> _Tarefas propostas_:
1) Reescreva o trecho do texto sobre o Caso Evandro entre "Para quem já" e "judiciária do caso.", inclusive, trocando "garoto" por "menino".
2) Dê continuidade ao texto sobre o Caso Evandro a partir da última frase apresentada.

O Caso Evandro: sete curiosidades sobre a adaptação do podcast para a TV

O Caso Evandro: sete curiosidades sobre a adaptação do podcast para a TV

Para quem já viu e/ou assistiu (contém spoilers)

Se você esteve fora da Terra nos últimos tempos e não sabe o que é o Caso Evandro, aqui vai uma breve explicação (mas a lista de curiosidades abaixo contém spoilers, por isso recomendo que você já tenha assistido a série e/ou escutado o podcast):

Em abril de 1992, Evandro Ramos Caetano, um menino de seis anos, desaparece na cidade de Guaratuba, no litoral do Paraná. Alguns dias depois, o corpo do garoto é encontrado e surge a suspeita de que ele teria sido sacrificado em um ritual satânico. Em julho do mesmo ano, sete pessoas vão presas e confessam o assassinato e o ritual, mas esse era só o começo da tumultuosa e surpreendente trajetória política e judiciária do caso.

> _Dados registrados_:
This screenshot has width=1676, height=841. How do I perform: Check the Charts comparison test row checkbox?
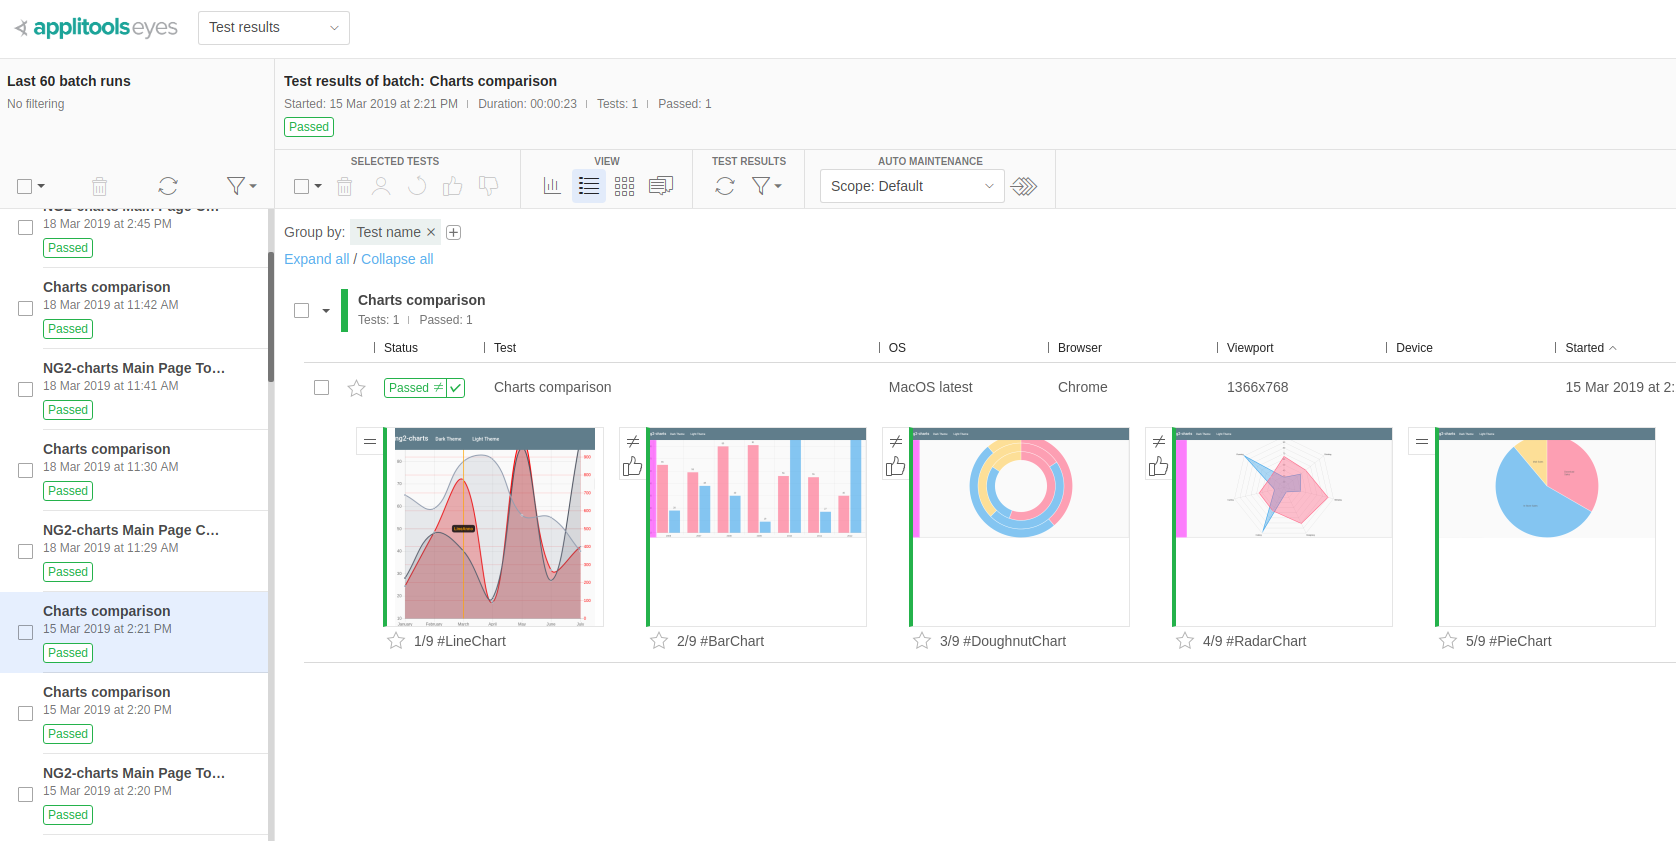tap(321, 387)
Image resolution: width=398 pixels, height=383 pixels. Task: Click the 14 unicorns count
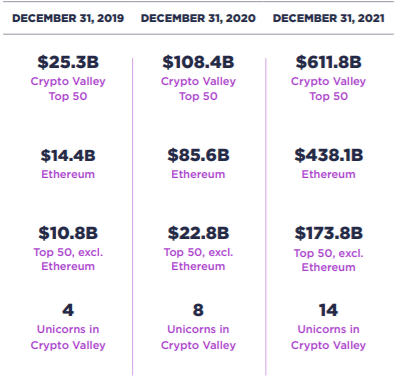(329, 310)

--

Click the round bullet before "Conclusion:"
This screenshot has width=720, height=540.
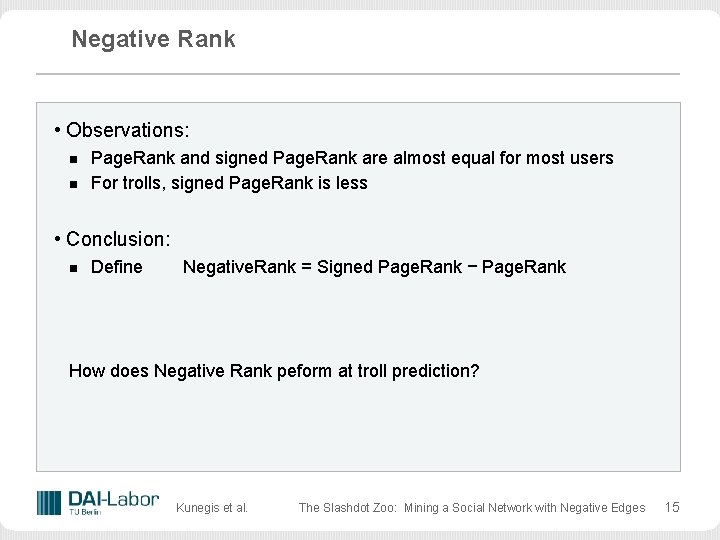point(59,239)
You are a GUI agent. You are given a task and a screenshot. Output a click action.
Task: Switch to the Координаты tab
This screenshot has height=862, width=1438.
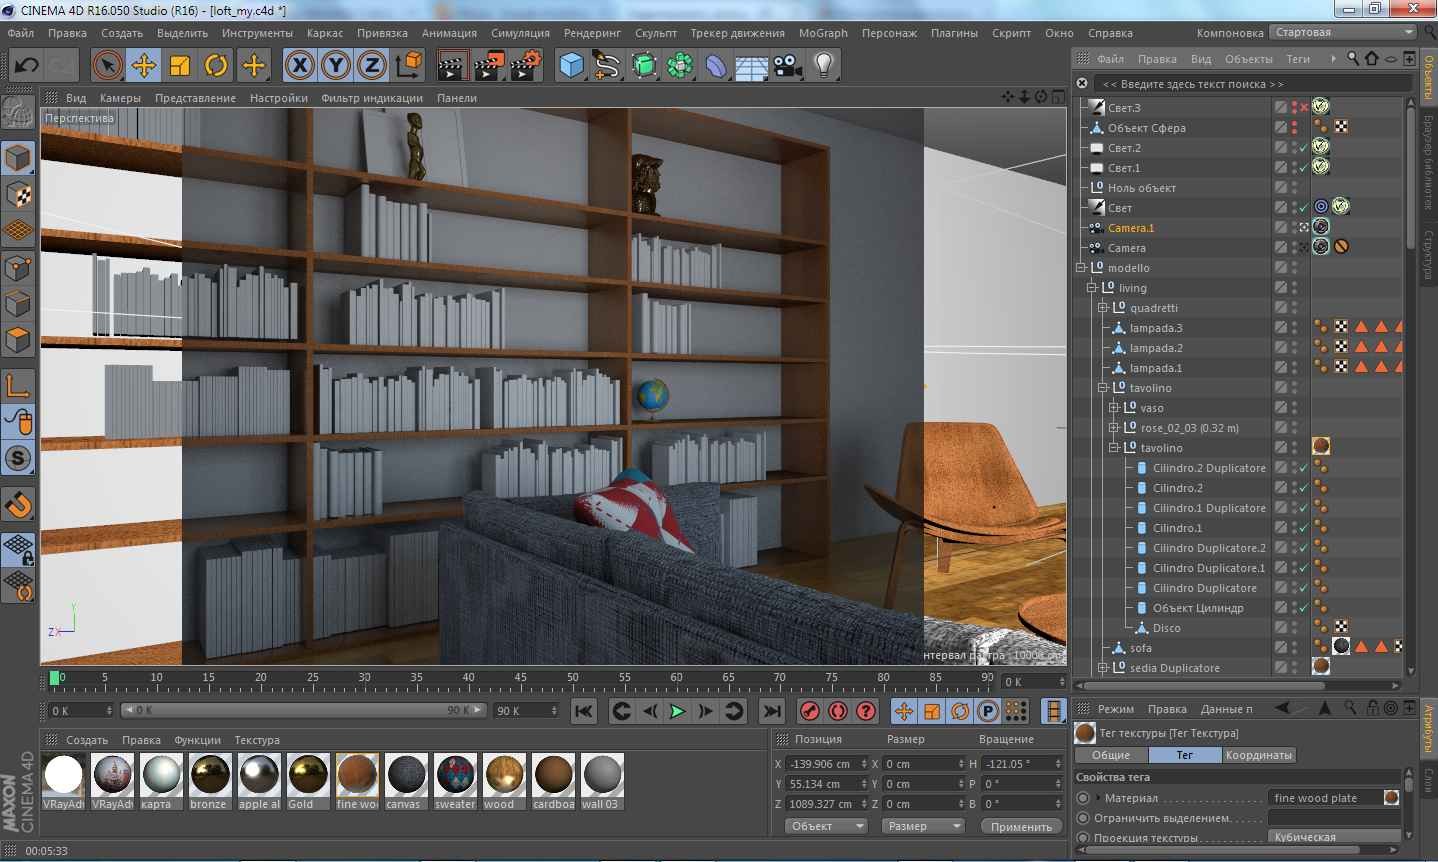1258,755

> _Respostas_:
1)
Para quem já viu e/ou assistiu (contém spoilers)

Se você esteve fora da Terra nos últimos tempos e não sabe o que é o Caso Evandro, aqui vai uma breve explicação (mas a lista de curiosidades abaixo contém spoilers, por isso recomendo que você já tenha assistido a série e/ou escutado o podcast):

Em abril de 1992, Evandro Ramos Caetano, um menino de seis anos, desaparece na cidade de Guaratuba, no litoral do Paraná. Alguns dias depois, o corpo do menino é encontrado e surge a suspeita de que ele teria sido sacrificado em um ritual satânico. Em julho do mesmo ano, sete pessoas vão presas e confessam o assassinato e o ritual, mas esse era só o começo da tumultuosa e surpreendente trajetória política e judiciária do caso.

2)
O Caso Evandro foi o tema da quarta temporada do podcast Projeto Humanos, criado e apresentado por Ivan Mizanzuk. A história foi contada ao longo de 36 episódios, lançados entre outubro de 2018 e novembro de 2020, com uma pausa de oito meses entre os capítulos 24 e 25 (mais sobre isso abaixo).

Em maio de 2021, a temporada ganhou uma adaptação para a TV, produzida pela Glaz e exibida pela Globoplay, com direção do casal Aly Muritiba e Michelle Chevrand. A série tem sete episódios, além de um bônus sobre o caso Leandro Bossi, outro menino desaparecido na mesma época em Guaratuba. É a primeira adaptação desse tipo – do fone de ouvido para as telas – realizada no Brasil.

Conversamos com a co-diretora Michelle Chevrand e reunimos seis curiosidades sobre os bastidores da produção.

1. A adaptação para a TV já estava planejada desde o começo

“A Mayra Lucas, que é a CEO da Glaz, é fanática por true crime. Ela ouve todos os podcasts, assiste todas as séries, enfim, ela acompanha muito esse mundo. Quando ela soube que o Ivan estava produzindo o podcast sobre o Caso Evandro, ela já comprou os direitos, mesmo antes de ele lançar.”

2. A série se baseou nos primeiros 24 episódios do podcast (aí veio a surpresa das fitas)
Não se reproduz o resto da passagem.